YAZARLAR

04 Mayıs 2025 Pazar, 22:40

Yaşlılıkta Kent: Onurlu Yaş Alma Hakkı, Erişim, Yalnızlık ve Kent Politikaları

Şehir büyüdükçe yaşlılar küçülüyor; hızlandıkça geride kalıyor. Oysa bir kent, yaşlılarını unuttuğu anda kendini de yitirir. Onurlu yaş almak, yalnızca bir aile meselesi değil; toplumsal ve kentsel bir sorumluluktur.

Yaşlılık Sadece Bireysel Değil, Kentsel Bir Deneyimdir

Yaşlanmak kaçınılmaz bir biyolojik süreçtir. Ancak yaşlı kalmak, toplumun ve şehrin sunduğu imkânlarla doğrudan ilişkilidir. Bugün kentlerdeki hızlı yaşam, dijitalleşme, mekânsal dönüşüm ve yalnızlaşma eğilimleri; yaşlı bireylerin kentle olan ilişkisini zayıflatmakta, onları yalnızlaştırmakta ve görünmez kılmaktadır.

Oysa yaşlılık, geçmişin hafızası, toplumun vicdanı, geleceğe dair derin bir birikimin taşıyıcısıdır. Bu yazı, kentlerin yaşlı bireylerle kurduğu ilişkiyi; erişim, hizmet, katılım, yalnızlık ve onurlu yaşam hakkı üzerinden değerlendirmeyi amaçlamaktadır.

Kentte Yaşlı Olmak: Görünmeyen Riskler ve Sessiz Geri Çekiliş

Kentte yaşlı olmak; sadece yavaş yürümek değil, çoğu zaman koşan şehirde çarpılma hissi yaşamak demektir.

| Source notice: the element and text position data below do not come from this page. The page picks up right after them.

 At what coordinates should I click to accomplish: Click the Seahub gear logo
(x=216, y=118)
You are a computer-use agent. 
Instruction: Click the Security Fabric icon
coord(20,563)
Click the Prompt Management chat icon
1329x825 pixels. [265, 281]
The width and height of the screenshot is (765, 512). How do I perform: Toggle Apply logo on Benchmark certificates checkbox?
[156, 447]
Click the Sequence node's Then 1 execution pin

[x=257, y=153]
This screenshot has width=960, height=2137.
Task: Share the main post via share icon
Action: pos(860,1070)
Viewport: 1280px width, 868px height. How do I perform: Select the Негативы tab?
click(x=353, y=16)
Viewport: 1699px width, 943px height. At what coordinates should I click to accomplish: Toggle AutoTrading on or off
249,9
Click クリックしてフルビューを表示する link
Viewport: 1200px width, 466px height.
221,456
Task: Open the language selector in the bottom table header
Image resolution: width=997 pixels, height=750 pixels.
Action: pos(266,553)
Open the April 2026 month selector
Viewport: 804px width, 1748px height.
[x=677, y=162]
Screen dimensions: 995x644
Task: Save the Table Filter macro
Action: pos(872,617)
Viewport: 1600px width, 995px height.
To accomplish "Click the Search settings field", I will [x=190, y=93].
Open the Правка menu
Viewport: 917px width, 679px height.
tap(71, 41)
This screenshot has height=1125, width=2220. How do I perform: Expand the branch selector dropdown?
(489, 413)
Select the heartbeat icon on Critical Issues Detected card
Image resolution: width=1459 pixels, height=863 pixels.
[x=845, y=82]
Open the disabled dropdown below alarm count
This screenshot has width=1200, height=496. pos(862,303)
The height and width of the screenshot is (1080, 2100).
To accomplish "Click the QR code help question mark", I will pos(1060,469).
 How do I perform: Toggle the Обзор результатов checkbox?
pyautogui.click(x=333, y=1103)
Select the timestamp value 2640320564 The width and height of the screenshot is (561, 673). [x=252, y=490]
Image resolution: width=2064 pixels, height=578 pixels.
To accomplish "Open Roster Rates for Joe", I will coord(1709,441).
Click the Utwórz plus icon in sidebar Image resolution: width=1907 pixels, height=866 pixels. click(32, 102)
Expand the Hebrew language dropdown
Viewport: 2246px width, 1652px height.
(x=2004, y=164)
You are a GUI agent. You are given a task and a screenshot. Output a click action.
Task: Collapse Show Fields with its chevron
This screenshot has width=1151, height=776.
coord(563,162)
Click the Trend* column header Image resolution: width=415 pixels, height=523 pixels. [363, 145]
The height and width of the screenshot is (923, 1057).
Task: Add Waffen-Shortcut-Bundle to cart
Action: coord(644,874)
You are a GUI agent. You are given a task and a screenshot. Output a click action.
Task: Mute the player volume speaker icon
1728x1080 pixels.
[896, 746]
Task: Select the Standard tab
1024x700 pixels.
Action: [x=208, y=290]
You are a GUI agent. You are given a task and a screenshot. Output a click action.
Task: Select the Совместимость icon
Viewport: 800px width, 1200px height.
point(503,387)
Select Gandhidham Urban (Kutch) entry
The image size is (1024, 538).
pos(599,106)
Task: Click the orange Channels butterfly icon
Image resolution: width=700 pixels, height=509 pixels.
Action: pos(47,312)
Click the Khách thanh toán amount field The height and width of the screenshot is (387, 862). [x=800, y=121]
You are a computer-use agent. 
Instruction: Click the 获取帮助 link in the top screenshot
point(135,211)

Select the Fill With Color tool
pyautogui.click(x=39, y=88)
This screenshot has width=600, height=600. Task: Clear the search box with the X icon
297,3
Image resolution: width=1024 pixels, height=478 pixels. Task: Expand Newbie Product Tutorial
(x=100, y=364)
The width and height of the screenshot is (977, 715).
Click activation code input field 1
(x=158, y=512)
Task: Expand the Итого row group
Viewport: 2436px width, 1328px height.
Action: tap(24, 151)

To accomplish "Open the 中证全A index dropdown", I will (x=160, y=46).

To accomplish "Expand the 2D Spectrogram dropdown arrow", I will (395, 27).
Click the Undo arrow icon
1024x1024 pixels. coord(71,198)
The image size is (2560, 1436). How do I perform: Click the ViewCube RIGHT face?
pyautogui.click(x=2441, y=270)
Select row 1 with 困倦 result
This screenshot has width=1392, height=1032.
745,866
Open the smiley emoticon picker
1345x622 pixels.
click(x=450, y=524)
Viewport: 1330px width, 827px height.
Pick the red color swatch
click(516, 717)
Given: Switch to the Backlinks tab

  • Merdiven yerine asansör aramak,
  • Bank yerine duvar kenarında soluklanmak,
  • Uzak sağlık merkezine gitmek için üç vesait değiştirmek,
  • Bir alışveriş merkezinde yön bulmakta zorlanmak…

Şehir gençleşirken, yaşlılar için fiziksel olduğu kadar sosyal olarak da erişilmez hâle gelmektedir. Kaldırımlar, geçitler, otobüs durakları, banklar, tuvaletler, sosyal merkezler; yaşlı bireylerin hayatla bağını güçlendirecek biçimde yeniden düşünülmelidir.

Erişilebilirlik: Sadece Rampa Değil, Hayata Katılma Hakkı

Erişilebilirlik yalnızca fiziksel bir kolaylık değil; yaşam hakkına saygıdır.
Yaşlılar için erişim sorunları, günlük hayatın her alanında kendini gösterir:

  • Otobüslerde yüksek basamaklar,
  • Banklarda az sayıda oturma alanı,
  • Kamusal alanlarda yeterli aydınlatma olmaması,
  • PTT, eczane, sağlık ocağı gibi temel hizmetlere uzaklık...

Bu alanlarda yaşlılar için özel tasarım, yaş dostu kent modeli çerçevesinde geliştirilmelidir. Kaldırımlara sadece taş değil; şefkat de döşenmelidir.

Yaşlılıkta Yalnızlık: Kalabalık Şehirde Sessiz Bir Çöküş

Modern şehirlerde aile yapısının değişmesi, çocukların farklı şehirlere taşınması ve apartman yaşamının getirdiği bireyselleşme, yaşlılar için yalnızlık krizini derinleştirmektedir.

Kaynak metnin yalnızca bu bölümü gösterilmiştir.